What are the problems with targeting of tumour-associated auto-antigens for T-cell mediated immunotherapy of cancer? (x3)
• [Mentioned at the start.] We risk triggering an auto-immune response against normal tissues. In other words, when we activate T-cells against tumour associated antigens, we risk triggering autoimmunity against healthy tissues that also express the same antigen e.g. this is seen in local autoimmune depigmentation in melanoma patients. • There are no auto-reactive T cells that have evaded negative selection in the thymus, that can target the tumour-associated antigen in the first place. • Tumour-induced tolerance: tumours release factors which downregulate the immune response. This therefore reduces the chances of success of an immune response being triggered against tumour-associated antigens.
What APPROACHES are there being developed for tumour immunotherapy? (x5)
• Antibody-based therapy. • Therapeutic vaccination. • Immune checkpoint blockade. • Adoptive transfer of immune cells. • Combinations of all the therapies listed above.
How do antibody-based therapies work? (x3) Examples? (x1, x2 and x1)
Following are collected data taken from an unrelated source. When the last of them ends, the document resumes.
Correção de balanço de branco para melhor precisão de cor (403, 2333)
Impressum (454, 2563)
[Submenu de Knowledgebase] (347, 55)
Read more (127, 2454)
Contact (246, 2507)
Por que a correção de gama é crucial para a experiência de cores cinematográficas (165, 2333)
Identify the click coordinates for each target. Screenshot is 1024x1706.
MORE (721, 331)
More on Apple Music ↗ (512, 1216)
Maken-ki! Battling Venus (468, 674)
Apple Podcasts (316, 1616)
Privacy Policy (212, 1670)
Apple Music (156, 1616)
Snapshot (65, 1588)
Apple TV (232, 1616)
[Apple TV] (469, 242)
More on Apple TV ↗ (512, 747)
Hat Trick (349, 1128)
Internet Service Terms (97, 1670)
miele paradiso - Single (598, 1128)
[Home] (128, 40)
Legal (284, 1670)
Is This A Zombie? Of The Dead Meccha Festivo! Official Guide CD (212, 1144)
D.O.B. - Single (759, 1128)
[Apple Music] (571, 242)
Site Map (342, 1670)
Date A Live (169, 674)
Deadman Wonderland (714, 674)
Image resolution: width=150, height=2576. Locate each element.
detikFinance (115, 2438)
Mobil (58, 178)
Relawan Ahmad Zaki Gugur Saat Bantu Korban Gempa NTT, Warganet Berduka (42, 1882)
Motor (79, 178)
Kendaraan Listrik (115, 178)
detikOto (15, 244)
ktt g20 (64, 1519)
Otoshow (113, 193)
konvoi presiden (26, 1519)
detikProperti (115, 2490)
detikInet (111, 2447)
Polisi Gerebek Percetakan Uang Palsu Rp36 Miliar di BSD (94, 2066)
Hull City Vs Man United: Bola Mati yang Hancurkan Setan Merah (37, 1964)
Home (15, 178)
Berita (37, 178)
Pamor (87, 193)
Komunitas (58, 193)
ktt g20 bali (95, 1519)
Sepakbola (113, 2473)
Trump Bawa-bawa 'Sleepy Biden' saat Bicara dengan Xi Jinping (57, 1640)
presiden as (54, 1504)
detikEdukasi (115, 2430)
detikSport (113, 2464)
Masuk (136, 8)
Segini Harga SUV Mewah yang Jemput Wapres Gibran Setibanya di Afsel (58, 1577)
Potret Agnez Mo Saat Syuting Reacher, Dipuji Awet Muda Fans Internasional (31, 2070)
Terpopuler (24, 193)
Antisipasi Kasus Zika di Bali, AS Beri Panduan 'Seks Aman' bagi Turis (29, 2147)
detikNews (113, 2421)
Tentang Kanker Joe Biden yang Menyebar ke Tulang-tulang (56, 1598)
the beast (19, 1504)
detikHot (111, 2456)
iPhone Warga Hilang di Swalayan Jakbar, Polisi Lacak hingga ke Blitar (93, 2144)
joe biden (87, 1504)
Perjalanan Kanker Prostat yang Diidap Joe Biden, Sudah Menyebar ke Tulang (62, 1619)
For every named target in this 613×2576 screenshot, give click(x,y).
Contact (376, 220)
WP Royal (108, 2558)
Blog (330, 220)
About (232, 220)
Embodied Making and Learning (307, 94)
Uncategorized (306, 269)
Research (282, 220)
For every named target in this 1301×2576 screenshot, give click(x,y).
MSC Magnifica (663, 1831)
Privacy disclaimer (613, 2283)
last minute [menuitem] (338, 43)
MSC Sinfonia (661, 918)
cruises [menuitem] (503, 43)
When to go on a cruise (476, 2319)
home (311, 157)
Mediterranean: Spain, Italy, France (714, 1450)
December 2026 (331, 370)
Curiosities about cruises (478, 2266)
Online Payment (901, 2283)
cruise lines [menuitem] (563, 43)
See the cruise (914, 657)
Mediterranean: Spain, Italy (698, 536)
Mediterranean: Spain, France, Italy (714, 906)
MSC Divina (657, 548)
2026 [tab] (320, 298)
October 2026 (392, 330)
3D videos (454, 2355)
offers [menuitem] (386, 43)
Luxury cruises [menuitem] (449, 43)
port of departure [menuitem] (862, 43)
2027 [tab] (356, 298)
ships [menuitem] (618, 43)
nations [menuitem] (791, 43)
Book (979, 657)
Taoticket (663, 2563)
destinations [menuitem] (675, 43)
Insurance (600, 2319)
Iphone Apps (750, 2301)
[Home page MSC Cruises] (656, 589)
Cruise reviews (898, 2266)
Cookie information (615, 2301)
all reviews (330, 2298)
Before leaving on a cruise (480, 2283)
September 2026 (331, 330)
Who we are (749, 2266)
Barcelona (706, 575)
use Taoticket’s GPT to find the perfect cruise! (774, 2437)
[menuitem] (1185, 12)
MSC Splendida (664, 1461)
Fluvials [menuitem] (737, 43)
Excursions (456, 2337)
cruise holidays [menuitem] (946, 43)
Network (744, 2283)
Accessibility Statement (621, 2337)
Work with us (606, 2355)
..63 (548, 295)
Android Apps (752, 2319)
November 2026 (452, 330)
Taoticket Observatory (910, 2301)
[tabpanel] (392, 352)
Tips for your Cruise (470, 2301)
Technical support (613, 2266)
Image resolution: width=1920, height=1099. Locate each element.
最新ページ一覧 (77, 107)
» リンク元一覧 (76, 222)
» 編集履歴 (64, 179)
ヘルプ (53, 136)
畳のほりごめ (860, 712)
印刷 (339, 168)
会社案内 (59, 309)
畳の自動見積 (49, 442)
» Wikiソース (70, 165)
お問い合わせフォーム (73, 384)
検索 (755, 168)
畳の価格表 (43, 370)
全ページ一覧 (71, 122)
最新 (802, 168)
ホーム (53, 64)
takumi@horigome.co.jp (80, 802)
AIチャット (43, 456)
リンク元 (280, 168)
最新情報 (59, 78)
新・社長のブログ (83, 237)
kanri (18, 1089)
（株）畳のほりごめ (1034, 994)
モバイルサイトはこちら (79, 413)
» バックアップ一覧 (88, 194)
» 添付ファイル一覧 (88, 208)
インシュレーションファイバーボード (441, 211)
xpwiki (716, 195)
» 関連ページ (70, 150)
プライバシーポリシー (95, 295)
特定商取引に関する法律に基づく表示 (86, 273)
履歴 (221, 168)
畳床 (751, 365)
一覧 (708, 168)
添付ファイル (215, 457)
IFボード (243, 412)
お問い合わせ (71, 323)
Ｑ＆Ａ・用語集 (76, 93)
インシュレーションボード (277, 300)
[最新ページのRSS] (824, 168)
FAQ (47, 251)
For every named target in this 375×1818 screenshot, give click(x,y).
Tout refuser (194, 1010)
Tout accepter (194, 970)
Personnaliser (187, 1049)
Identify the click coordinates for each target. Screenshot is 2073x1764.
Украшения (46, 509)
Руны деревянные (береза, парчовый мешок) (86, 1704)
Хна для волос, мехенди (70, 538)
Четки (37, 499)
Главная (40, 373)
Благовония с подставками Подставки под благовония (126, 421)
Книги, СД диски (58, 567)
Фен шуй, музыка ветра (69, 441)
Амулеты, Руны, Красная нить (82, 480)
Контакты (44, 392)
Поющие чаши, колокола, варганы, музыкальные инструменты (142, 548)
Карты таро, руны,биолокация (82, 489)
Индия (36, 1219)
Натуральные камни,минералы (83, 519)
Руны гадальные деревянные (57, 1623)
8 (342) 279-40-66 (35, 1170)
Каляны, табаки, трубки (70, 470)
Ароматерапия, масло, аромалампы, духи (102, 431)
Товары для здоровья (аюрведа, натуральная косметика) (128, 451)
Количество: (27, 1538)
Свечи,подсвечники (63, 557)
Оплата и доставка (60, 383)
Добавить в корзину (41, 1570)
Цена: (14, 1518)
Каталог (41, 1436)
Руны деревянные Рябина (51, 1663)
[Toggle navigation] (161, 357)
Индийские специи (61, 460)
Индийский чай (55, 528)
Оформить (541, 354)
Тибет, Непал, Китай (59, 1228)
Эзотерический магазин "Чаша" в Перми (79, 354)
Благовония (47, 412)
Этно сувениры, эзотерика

• These therapies use MONOCLONAL ANTIBODIES. Monoclonal means single-specificity. There are three methods: • NAKED: antibody alone e.g. Herceptin uses antibody-HER2 on breast cancer cells. • CONJUGATED: monoclonal antibody is conjugated with RADIOACTIVE PARTICLE (deliver radiation to tumour) e.g. anti-CD20 conjugated with yttrium-90, or conjugated with a DRUG (deliver drug to tumour) e.g. Kadcyla uses anti-HER2 conjugated with a cytotoxic drug. • BI-SPECIFIC ANTIBODIES: genetically engineered to combine 2 specificities into one antibody e.g. anti-CD3 and anti-CD19 = Blinatumomab – used for B cell tumours.
How do therapeutic cancer vaccinations work? Example?
• Patient’s own white cells are treated with fusion proteins to simulate dendritic cell maturation and enhance T cell responses to attack the cancer. • e.g. Provenge is used for advanced prostatic cancer. White blood cells are treated with fusion protein consisting of two parts – prostatic acid phosphatase (PAP) and the cytokine GM-CSF. The activated product is returned to the blood.
How do personalised tumour-specific cancer vaccines work?
• Whole exome is sequenced and used to identify mutations in the tumour cell. • Computer programmes are used to predict the peptides that bind to the HLA molecules, and neoantigens are subsequently produced. • A personalised therapeutic vaccine is therefore produced, tailored to the specific mutations of the patient’s cancer, to increase the immune response.